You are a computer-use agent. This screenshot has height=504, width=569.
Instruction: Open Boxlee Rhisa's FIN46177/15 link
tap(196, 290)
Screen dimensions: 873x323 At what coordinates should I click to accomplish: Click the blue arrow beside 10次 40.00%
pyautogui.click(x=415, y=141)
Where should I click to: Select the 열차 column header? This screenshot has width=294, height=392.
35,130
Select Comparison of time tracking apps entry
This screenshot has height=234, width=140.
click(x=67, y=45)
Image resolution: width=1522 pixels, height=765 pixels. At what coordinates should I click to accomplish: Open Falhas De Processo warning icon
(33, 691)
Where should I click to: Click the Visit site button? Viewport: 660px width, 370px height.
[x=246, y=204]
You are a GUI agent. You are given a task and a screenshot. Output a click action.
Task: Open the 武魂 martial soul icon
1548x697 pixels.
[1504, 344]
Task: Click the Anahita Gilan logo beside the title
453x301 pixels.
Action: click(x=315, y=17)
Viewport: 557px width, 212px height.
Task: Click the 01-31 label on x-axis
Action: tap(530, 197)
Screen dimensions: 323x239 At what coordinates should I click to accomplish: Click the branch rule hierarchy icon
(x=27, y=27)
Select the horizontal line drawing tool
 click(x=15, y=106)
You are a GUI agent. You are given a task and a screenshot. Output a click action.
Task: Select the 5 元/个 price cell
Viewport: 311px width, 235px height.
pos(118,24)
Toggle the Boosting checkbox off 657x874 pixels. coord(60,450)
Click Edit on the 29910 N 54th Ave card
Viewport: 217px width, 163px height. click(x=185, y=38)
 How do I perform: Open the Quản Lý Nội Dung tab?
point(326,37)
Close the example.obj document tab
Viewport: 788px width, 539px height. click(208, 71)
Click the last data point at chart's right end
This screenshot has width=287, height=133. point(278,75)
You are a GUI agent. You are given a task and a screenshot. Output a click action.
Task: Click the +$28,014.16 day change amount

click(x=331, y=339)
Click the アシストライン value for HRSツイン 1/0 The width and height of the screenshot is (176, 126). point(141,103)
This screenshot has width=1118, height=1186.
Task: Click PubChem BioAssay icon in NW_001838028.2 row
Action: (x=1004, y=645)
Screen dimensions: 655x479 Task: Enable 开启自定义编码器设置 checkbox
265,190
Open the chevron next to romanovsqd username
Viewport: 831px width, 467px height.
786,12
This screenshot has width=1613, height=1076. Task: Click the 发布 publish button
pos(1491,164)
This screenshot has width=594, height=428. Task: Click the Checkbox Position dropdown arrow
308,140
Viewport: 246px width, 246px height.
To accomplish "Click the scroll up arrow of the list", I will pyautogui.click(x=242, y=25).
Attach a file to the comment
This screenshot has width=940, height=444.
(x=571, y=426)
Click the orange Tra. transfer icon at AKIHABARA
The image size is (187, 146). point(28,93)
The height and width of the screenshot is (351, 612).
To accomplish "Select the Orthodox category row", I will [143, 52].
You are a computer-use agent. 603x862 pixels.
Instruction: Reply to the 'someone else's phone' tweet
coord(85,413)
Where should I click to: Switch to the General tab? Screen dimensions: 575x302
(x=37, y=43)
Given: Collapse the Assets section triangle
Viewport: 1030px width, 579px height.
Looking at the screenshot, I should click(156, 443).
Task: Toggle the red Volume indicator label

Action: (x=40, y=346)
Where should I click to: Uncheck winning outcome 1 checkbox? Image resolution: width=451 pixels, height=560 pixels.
• • • • •
• _How to complete this task_: Copy every record once more, exactly as given.

• _Task solution_:
You are a computer-use agent. This screenshot has height=504, width=569.
Instruction: Open Boxlee Rhisa's FIN46177/15 link
tap(196, 290)
Screen dimensions: 873x323 At what coordinates should I click to accomplish: Click the blue arrow beside 10次 40.00%
pyautogui.click(x=415, y=141)
Where should I click to: Select the 열차 column header? This screenshot has width=294, height=392.
35,130
Select Comparison of time tracking apps entry
This screenshot has height=234, width=140.
click(x=67, y=45)
Image resolution: width=1522 pixels, height=765 pixels. At what coordinates should I click to accomplish: Open Falhas De Processo warning icon
(33, 691)
Where should I click to: Click the Visit site button? Viewport: 660px width, 370px height.
[x=246, y=204]
You are a GUI agent. You are given a task and a screenshot. Output a click action.
Task: Open the 武魂 martial soul icon
1548x697 pixels.
[1504, 344]
Task: Click the Anahita Gilan logo beside the title
453x301 pixels.
Action: click(x=315, y=17)
Viewport: 557px width, 212px height.
Task: Click the 01-31 label on x-axis
Action: tap(530, 197)
Screen dimensions: 323x239 At what coordinates should I click to accomplish: Click the branch rule hierarchy icon
(x=27, y=27)
Select the horizontal line drawing tool
 click(x=15, y=106)
You are a GUI agent. You are given a task and a screenshot. Output a click action.
Task: Select the 5 元/个 price cell
Viewport: 311px width, 235px height.
pos(118,24)
Toggle the Boosting checkbox off 657x874 pixels. coord(60,450)
Click Edit on the 29910 N 54th Ave card
Viewport: 217px width, 163px height. click(x=185, y=38)
 How do I perform: Open the Quản Lý Nội Dung tab?
point(326,37)
Close the example.obj document tab
Viewport: 788px width, 539px height. click(208, 71)
Click the last data point at chart's right end
This screenshot has width=287, height=133. point(278,75)
You are a GUI agent. You are given a task and a screenshot. Output a click action.
Task: Click the +$28,014.16 day change amount

click(x=331, y=339)
Click the アシストライン value for HRSツイン 1/0 The width and height of the screenshot is (176, 126). point(141,103)
This screenshot has width=1118, height=1186.
Task: Click PubChem BioAssay icon in NW_001838028.2 row
Action: (x=1004, y=645)
Screen dimensions: 655x479 Task: Enable 开启自定义编码器设置 checkbox
265,190
Open the chevron next to romanovsqd username
Viewport: 831px width, 467px height.
786,12
This screenshot has width=1613, height=1076. Task: Click the 发布 publish button
pos(1491,164)
This screenshot has width=594, height=428. Task: Click the Checkbox Position dropdown arrow
308,140
Viewport: 246px width, 246px height.
To accomplish "Click the scroll up arrow of the list", I will pyautogui.click(x=242, y=25).
Attach a file to the comment
This screenshot has width=940, height=444.
(x=571, y=426)
Click the orange Tra. transfer icon at AKIHABARA
The image size is (187, 146). point(28,93)
The height and width of the screenshot is (351, 612).
To accomplish "Select the Orthodox category row", I will [143, 52].
You are a computer-use agent. 603x862 pixels.
Instruction: Reply to the 'someone else's phone' tweet
coord(85,413)
Where should I click to: Switch to the General tab? Screen dimensions: 575x302
(x=37, y=43)
Given: Collapse the Assets section triangle
Viewport: 1030px width, 579px height.
Looking at the screenshot, I should click(156, 443).
Task: Toggle the red Volume indicator label

Action: (x=40, y=346)
Where should I click to: Uncheck winning outcome 1 checkbox? Image resolution: width=451 pixels, height=560 pixels.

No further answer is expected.